The good news is that the strong technical base is still in place for both gold and silver. The take downs breached medium level resistance in silver at $10 but the more significant resistance of $8.93 silver still remains in tact. Weekly MACD will record a cross over very soon and the divergence of RSI and price trends remain very bullish. Despite the big losses this week my forecast for $13.66 by year end remains. $10.60 is still the key upside resistance but if we can break this decisively expect a brief pause at $11.39 but from there its straight to $13.66. Time is now working against my forecast but those of you who understand the silver market will understand how quickly the price can move. $8.93 remains as support. A breach of this level on a weekly basis would be very significant and undermine the validity of the bull market which began in 2001.
Silver weekly in USD (click on image for larger view)

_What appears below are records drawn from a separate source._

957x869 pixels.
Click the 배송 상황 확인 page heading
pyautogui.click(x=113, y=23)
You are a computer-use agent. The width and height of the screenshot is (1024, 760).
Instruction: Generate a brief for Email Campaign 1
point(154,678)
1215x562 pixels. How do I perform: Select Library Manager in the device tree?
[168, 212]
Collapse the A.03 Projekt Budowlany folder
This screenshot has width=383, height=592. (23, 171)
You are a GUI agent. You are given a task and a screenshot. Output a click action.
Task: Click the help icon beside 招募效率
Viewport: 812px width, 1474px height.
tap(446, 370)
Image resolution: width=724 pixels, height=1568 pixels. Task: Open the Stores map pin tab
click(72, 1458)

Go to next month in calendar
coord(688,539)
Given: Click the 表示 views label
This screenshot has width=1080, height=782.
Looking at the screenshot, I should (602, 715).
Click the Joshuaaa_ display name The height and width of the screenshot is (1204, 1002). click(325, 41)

Last week the technical set up for gold was the best it has been since 2001. Unfortunately thats all the motivation the invisible hand needed to get involved. Their coordinated action on Monday has done considerable short term damage. Whilst am confident that the MACD cross over will still occur in coming days (and therefore rectify the short term damage), the decisive break below the key resistance of $770 is worrying for short term price action. It is not my forecast but there is a small possibility we could see a retest of the recent lows next week. Retest or not, my call is still back to the $1000 level by years end. However for the short term traders out there I need to highlight the risks in this forecast have increased. Long term investors need not worry the bigger picture has not changed.
Gold weekly in USD (click on image for larger view)
Gold in Australian dollar terms breached the short term resistance of $1226 and settled right on the key resistance of $1168. We need to hold $1168 or we will drop back to the $1040-$1060 area fairly quickly. I remain cautiously bullish with an upside target of $1400. My bullish bias would not change unless we decisively break $952 on a weekly closing basis.